Apple Store employees in Atlanta withdraw union vote request: report
- Reports said a working group seeking to represent Apple Store workers in Atlanta has withdrawn its application for a union vote, citing intimidation.
- The vote, scheduled for June 2, could have ushered in the first unionized Apple Store in the United States.
- The decision comes days after an audio leak showed a top Apple executive expressing concern about unionization for the company’s retail employees.
Workers at an Apple Store in Atlanta reportedly withdrew their application for a union vote just days before it was due, citing alleged intimidation by the tech giant.
Retail employees at Apple’s Cumberland Mall store location were due to vote on June 2 on whether or not they want to be represented by the Communications Workers of America (CWA). Now, they’re giving up trying to join unions, along with claims from the CWA that “Apple’s repeated violations of the National Labor Relations Act have made free and fair elections impossible,” Bloomberg reports.

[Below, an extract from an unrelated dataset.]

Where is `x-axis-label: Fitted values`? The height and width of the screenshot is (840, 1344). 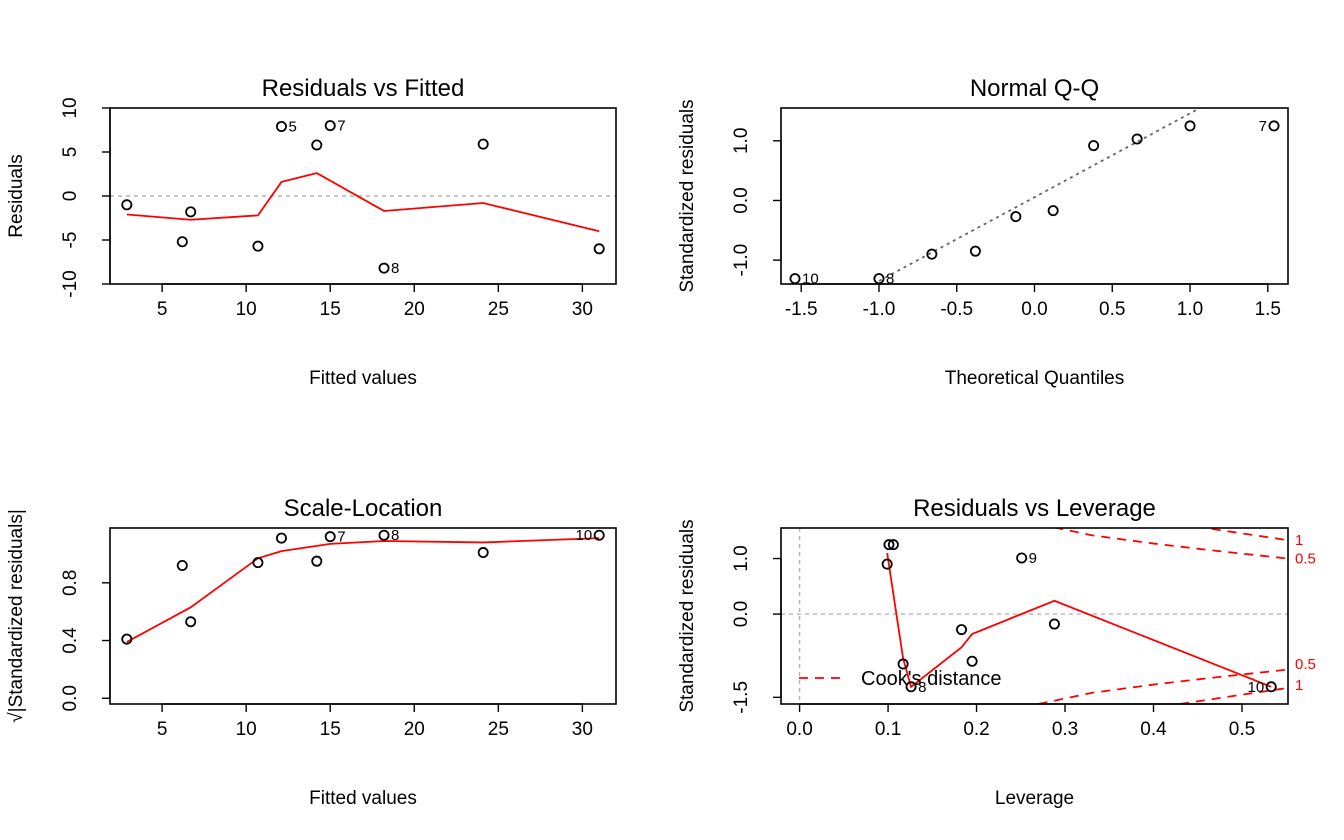 x-axis-label: Fitted values is located at coordinates (363, 378).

“The vast majority of workers at the Cumberland Mall store announced they were forming a union in April and requested recognition from the company,” a CWA representative said in a statement, according to CNBC. “Since then, Apple has carried out a systematic and sophisticated campaign to intimidate them and interfere with their right to form a union.”

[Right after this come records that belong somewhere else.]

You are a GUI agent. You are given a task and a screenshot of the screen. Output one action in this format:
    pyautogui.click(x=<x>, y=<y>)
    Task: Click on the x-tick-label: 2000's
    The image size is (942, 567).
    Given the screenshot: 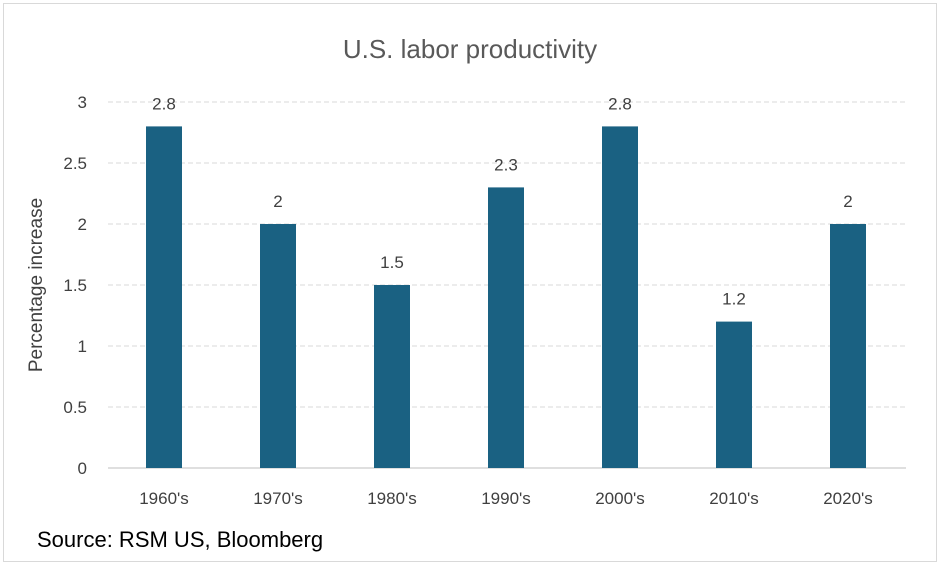 What is the action you would take?
    pyautogui.click(x=620, y=498)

In April, shop workers became the first to apply for union elections in the company, with more than 70% of workers eligible for union cards. If the vote is successful, it will herald the launch of the first unified Apple Store in the United States.
At the time since then, news reports have pointed to allegations of anti-union tactics by Apple.
Just days ago, leaked audio recordings showed Deirdre O’Brien, Apple’s senior vice president of retail and personnel, expressing concern about joining a union with 58,000 Apple retail employees.
“I am concerned about what it might mean to put another organization in the middle of our relationship, an organization that does not have a deep understanding of Apple or our business and, more importantly, an organization that I do not believe shares our commitment to you,” O’Brien said, according to Vice, who published part of the filing. .
Earlier in May, Vice also reported that Apple sent a script of anti-union talking points to store managers.
Besides Atlanta, Apple Stores in Maryland and Kentucky, as well as the company’s main New York City location, have also begun the process of pursuing unions.
The tech giant raised the base wage for retail workers from $20 to $22 an hour amid stores pressure to create unions, according to a memo seen by The Wall Street Journal and CNBC. The increase also comes on the back of a hot labor market and rising inflation.
CWA and Apple representatives did not immediately respond to Insider’s requests for comment.